_What you have to do_:
Every line from the one containing "Image resolution: width=568" to the end of the records below, written out word for word, is the whole answer.

────────────────────

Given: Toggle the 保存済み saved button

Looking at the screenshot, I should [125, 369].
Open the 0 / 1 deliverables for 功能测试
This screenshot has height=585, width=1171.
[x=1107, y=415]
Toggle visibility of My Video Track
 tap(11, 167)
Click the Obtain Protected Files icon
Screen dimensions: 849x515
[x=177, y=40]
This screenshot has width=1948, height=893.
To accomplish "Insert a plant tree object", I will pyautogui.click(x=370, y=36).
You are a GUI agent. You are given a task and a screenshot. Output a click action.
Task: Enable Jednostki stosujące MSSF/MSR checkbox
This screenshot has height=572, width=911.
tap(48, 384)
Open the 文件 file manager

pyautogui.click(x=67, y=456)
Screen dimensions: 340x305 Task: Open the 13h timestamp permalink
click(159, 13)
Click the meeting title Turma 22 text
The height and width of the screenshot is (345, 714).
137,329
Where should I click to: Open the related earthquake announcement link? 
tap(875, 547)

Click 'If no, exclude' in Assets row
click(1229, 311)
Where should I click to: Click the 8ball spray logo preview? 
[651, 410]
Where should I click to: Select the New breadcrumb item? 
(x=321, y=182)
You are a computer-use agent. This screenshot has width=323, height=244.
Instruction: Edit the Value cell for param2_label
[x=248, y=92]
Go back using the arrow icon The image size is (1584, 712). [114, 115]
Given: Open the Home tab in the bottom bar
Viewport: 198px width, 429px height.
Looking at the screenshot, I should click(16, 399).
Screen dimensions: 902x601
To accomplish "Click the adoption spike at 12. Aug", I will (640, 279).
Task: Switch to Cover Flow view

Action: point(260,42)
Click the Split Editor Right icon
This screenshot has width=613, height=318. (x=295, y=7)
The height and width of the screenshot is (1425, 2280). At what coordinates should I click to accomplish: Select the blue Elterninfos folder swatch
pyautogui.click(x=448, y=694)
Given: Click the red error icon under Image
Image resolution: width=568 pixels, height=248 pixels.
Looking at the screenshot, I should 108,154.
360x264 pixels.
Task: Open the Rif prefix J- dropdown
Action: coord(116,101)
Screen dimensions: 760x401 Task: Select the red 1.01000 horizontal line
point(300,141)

────────────────────

_Written reply_:
Image resolution: width=568 pixels, height=248 pixels.
Looking at the screenshot, I should 108,154.
360x264 pixels.
Task: Open the Rif prefix J- dropdown
Action: coord(116,101)
Screen dimensions: 760x401 Task: Select the red 1.01000 horizontal line
point(300,141)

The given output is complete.